Editor’s Note: As a kind of content geek, I try new formats. So, here’s a new interviewette for tabletop designers. We promise no TL;DR.
Let’s see how the Ryan Pearson of Pearson Games, designer of Mercenaries does, shall we?
BGB: Attention is money, my friend. What is the elevator pitch for Mercenaries?
Ryan Pearson: Mercenaries is a deck-building RPG with tactical movement, skirmish and dungeon crawling elements. Each player is a Mercenary, seeking to delve into a dungeon or location to clear out Monsters. As these are not grand heroes of valor- they only care about themselves. Only the player who lands the killing blow gets the EXP and victory points. Players use the EXP to buy new cards for their deck- which they’ll need to as monsters they kill also end up in their deck, gumming it up with cards that don’t do anything (until the end of the game for victory points). That combined with the games 6 x 6 grid and movement means you can manipulate other players by making it harder for them to reach a monster- or let something nasty charge towards them!

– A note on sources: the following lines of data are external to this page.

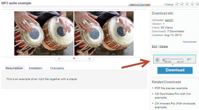The width and height of the screenshot is (199, 110).
Task: Select the carousel pagination dot
Action: tap(74, 58)
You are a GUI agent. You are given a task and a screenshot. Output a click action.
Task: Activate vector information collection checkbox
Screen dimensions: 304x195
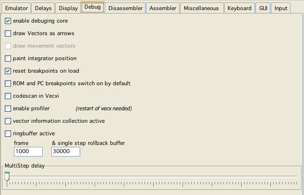click(x=8, y=121)
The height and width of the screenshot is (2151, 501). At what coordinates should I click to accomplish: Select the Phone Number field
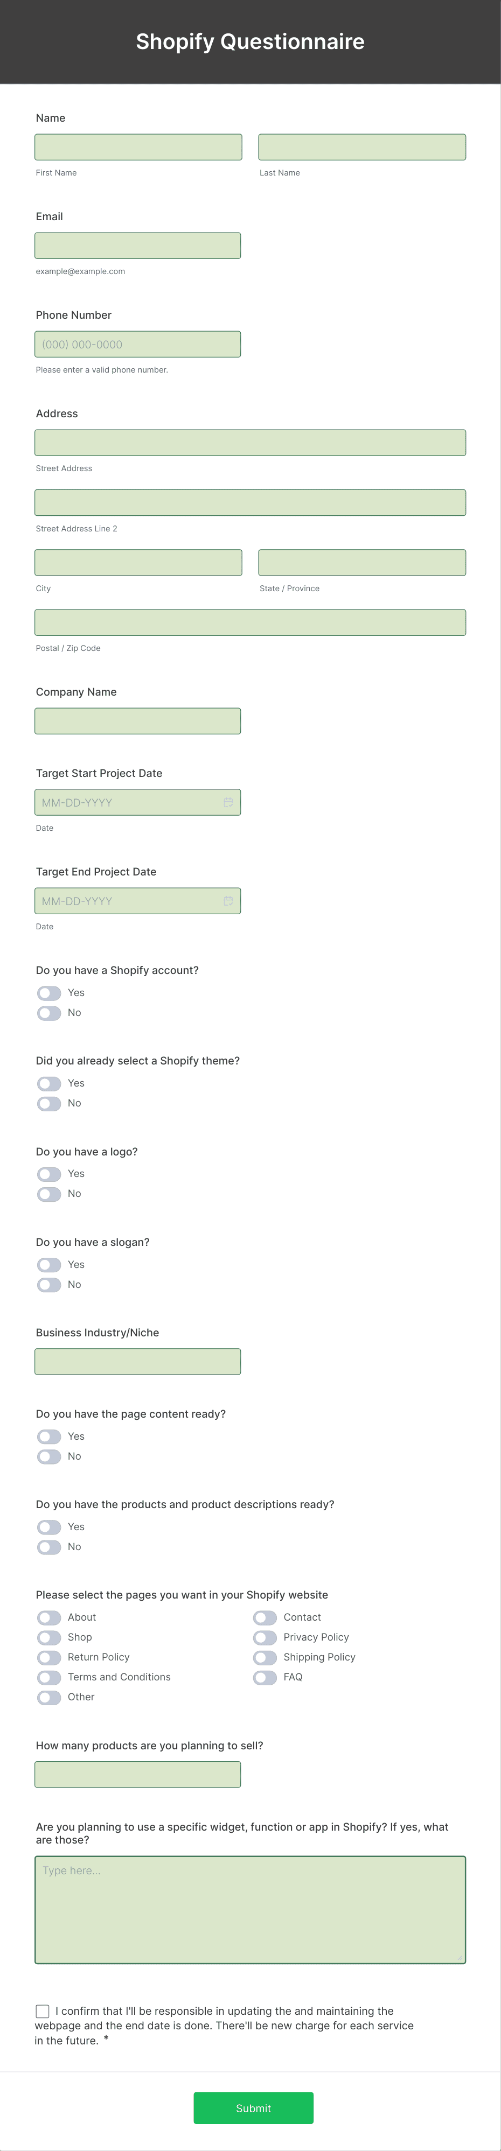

BGB: Making games is hard work, so you best have a great reason for making this thing. What inspired this game?
Ryan Pearson: Me (Ryan) and Colin (my Uncle) have had a long love of boardgames and RPGs including D&D, Descent, Summoner Wars, Dominion, Battlelore, Thunderstone, and (for more mature gamers) Hero Quest. We’d always make house rules to games to fix balancing issues, give them more bite or to get them just how we liked them. In a sort of epiphany moment, I exclaimed to Colin one day, “That’s exactly the mindset people who makes games have. Why don’t we?” So we did. We took inspiration from what we love about the games we like and used it as a basis for Mercenaries.
BGB: There are too many games out there. What hole in my game collection does this fill?
Ryan Pearson: We noticed that no game combined deck-building (a deck that cycles through constantly that you can add to) with tactical movement. It was always a pre-fixed deck or no battlefield. Further, deck-building games often rely on currency you have in your hand at that time. Making the focus of the game balancing your offense to kill monsters (or just beat their number a’la Top Trumps) and currency to buy new stuff. It lacks the bite of an RPG or a TCG – which is then often buffed up with random elements like dice rolls – and can be finished in half an hour. With Mercenaries, Monsters don’t just vanish as soon as they see a bigger number – you’ve got to whittle them down. You can buy cards for your deck as long as you meet the conditions (have enough EXP and specific requirements for each type of card – i.e., Healing Potions can only be purchased after you kill something).
The game is for longer gaming sessions with plenty of strategy, that doesn’t require a splatbook or endless notes. And the only luck is from what you draw (which you can manipulate with what you put in your deck and cards you play) and who ranged monsters target. If you thought Dominion, Thunderstone, or Descent needed to have a bit more going on, Mercenaries will satisfy that craving.
BGB: This is Boardgame Babylon, so out with your dirty secrets. What DON’T you want to tell me about this game?
Ryan Pearson: We’re planning to support it with free content. Sure we will have expansions packs which can be purchased, but we’re going to upload our own combinations of Monsters, Abilities, Skills, and Room cards for more adventures. And if fans email in their own combinations for adventures, we are happy to host them! So, while the base set of Mercenaries has 4 adventures, that number can grow once you cultivate more.
So there’s that, and that we are more like brothers than uncle & nephew. That includes the teasing.
BGB: Thanks for telling us a bit about Mercenaries. Let’s wrap up with the key specifics (play time, number of players, and the link to the game) and also, since I think you can tell a lot about a person by understanding their sense of humor, what’s a good joke to close this interviewette?
Ryan Pearson: The game supports 2 to 4 players (5 if you include a DM to control the monsters) and can be played competitively or cooperatively. The game has 4 adventures which take approximately 3 hours to complete.
Colin likes the classic jokes. A horse walks into a bar. The barman asks “Why the long face?”
DISCLOSURE: Boardgame Babylon is not liable for damage to your sensibilities from the jokes these game designers submit.